- [Aim of the exercise] Repeat only the stretch of lines below that runs from the line with "Անցնել խանութ (789, 456)" through the line with "KESEHATAN (886, 18)", unaltered.

Items from a data source:

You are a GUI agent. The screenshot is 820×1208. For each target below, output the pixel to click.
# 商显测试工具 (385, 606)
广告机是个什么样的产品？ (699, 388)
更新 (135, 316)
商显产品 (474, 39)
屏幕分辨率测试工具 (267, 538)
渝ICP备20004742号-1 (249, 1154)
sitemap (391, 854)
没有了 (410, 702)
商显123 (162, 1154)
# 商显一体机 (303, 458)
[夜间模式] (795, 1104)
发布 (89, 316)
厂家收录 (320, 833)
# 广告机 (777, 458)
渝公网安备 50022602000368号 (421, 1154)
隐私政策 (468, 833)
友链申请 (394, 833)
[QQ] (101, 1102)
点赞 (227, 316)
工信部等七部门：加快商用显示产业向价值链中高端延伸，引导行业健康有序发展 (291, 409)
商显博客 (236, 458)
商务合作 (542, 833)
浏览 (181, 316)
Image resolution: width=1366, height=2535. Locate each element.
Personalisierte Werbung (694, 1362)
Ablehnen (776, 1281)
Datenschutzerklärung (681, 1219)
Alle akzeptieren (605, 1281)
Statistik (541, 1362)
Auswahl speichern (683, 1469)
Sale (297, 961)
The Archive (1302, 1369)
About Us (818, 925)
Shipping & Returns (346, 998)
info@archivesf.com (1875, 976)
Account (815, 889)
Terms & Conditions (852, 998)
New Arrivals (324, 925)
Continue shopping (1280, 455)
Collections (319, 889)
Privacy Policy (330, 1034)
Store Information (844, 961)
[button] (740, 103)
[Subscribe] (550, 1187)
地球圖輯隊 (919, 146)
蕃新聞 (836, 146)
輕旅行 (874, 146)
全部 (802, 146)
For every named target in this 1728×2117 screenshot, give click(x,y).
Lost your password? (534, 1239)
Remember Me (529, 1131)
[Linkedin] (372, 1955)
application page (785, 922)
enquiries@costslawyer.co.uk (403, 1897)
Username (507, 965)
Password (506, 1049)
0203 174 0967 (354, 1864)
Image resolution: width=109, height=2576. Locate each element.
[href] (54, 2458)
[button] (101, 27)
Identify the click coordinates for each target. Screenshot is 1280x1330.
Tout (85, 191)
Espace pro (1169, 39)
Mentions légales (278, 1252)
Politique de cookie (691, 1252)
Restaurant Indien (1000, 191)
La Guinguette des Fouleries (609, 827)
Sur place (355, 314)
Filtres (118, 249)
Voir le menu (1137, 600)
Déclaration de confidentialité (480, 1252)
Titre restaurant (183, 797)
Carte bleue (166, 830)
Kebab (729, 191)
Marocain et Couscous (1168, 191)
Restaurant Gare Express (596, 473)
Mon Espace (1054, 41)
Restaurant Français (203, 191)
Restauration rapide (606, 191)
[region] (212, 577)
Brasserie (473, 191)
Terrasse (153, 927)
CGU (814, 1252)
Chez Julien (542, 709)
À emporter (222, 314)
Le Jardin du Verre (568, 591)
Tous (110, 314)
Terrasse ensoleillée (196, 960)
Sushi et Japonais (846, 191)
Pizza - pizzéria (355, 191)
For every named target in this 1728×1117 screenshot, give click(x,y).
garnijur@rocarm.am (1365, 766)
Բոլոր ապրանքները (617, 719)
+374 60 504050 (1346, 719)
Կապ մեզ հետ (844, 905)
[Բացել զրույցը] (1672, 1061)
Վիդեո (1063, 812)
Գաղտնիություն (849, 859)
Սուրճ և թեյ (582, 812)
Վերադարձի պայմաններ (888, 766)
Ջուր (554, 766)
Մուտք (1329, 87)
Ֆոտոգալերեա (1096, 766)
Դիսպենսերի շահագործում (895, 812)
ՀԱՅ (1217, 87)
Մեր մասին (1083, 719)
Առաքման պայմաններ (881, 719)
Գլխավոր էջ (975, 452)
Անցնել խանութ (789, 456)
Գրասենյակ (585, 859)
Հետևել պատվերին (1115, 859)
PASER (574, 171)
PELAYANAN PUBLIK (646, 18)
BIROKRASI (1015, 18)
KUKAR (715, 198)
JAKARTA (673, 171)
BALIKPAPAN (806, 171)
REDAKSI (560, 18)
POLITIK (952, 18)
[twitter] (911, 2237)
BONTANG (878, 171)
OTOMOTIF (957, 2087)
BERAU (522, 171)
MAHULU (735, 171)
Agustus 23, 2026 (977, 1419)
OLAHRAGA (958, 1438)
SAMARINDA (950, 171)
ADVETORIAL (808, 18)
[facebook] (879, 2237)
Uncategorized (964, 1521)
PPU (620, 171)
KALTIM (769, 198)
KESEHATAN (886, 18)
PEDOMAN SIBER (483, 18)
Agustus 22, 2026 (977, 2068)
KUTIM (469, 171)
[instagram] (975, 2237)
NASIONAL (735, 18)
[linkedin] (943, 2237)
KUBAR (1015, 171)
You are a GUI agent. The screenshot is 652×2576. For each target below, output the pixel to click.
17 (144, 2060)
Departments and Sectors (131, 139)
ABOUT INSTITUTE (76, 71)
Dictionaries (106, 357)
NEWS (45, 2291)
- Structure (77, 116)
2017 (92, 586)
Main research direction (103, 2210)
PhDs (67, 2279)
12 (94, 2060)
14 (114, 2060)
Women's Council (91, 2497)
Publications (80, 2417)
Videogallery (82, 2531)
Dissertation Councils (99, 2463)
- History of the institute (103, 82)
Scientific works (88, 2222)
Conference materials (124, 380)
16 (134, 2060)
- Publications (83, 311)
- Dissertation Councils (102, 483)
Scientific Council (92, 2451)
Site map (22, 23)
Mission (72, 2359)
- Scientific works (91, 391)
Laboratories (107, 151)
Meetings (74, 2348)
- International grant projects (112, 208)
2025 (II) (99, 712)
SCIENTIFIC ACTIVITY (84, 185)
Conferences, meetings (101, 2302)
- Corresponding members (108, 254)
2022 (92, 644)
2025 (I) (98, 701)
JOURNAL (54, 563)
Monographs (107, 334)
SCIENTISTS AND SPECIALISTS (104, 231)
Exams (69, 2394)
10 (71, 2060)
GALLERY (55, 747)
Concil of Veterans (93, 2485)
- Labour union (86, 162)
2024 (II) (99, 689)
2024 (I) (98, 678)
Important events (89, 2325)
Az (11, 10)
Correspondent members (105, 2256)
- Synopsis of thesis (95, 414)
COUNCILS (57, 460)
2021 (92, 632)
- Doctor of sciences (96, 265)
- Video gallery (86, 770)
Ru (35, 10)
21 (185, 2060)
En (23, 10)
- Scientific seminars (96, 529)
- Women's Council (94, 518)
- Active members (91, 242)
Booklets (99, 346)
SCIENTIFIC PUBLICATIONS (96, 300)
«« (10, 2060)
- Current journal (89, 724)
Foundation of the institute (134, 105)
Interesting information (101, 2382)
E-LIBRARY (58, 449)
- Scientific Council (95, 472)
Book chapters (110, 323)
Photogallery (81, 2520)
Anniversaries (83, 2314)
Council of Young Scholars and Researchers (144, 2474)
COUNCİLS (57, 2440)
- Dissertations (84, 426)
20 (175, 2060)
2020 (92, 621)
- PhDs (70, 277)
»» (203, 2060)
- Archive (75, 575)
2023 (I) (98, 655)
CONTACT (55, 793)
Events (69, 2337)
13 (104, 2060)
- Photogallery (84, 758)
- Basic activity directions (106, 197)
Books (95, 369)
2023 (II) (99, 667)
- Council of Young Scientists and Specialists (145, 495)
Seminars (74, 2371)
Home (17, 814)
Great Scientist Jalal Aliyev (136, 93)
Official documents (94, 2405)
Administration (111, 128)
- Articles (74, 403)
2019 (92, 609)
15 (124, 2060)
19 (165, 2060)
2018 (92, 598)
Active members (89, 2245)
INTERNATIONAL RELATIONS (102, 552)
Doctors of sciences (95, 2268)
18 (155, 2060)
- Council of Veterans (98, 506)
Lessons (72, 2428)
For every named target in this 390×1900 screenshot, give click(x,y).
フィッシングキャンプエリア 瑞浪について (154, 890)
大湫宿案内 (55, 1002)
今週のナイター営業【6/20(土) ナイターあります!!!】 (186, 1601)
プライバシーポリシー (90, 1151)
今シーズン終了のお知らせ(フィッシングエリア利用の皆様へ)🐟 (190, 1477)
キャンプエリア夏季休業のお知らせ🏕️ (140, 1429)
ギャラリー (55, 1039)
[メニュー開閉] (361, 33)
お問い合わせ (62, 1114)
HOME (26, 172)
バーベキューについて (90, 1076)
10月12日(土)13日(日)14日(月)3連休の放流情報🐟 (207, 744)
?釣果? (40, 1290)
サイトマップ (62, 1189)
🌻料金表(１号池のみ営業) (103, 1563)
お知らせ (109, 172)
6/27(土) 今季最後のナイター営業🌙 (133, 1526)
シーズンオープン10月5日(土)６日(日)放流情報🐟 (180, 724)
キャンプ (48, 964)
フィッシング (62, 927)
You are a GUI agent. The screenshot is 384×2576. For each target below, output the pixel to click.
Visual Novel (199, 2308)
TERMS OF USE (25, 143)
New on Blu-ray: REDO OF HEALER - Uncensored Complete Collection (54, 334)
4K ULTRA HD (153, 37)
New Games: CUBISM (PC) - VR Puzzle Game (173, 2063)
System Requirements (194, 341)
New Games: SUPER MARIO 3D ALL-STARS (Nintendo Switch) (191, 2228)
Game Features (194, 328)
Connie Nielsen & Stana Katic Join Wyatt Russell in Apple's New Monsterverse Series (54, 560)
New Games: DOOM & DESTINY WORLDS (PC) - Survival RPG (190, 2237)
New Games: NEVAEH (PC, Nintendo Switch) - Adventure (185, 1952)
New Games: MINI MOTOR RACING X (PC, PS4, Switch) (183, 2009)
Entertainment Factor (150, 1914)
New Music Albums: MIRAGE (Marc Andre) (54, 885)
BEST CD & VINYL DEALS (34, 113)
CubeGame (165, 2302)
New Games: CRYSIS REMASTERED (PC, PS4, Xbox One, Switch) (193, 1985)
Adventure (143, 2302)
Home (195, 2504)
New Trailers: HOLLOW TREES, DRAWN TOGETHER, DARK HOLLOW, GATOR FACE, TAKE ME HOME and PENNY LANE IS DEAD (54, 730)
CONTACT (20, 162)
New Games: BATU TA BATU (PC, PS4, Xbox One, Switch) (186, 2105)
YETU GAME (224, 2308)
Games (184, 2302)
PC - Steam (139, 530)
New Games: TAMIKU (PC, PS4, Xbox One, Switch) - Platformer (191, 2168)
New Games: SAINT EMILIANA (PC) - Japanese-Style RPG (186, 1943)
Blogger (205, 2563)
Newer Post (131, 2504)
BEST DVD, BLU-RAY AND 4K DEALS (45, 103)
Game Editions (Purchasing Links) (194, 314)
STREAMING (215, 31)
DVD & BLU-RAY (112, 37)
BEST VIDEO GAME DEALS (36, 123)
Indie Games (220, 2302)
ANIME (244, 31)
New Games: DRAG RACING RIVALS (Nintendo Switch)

- [Result]
Անցնել խանութ (789, 456)
Գրասենյակ (585, 859)
Հետևել պատվերին (1115, 859)
PASER (574, 171)
PELAYANAN PUBLIK (646, 18)
BIROKRASI (1015, 18)
KUKAR (715, 198)
JAKARTA (673, 171)
BALIKPAPAN (806, 171)
REDAKSI (560, 18)
POLITIK (952, 18)
[twitter] (911, 2237)
BONTANG (878, 171)
OTOMOTIF (957, 2087)
BERAU (522, 171)
MAHULU (735, 171)
Agustus 23, 2026 (977, 1419)
OLAHRAGA (958, 1438)
SAMARINDA (950, 171)
ADVETORIAL (808, 18)
[facebook] (879, 2237)
Uncategorized (964, 1521)
PPU (620, 171)
KALTIM (769, 198)
KESEHATAN (886, 18)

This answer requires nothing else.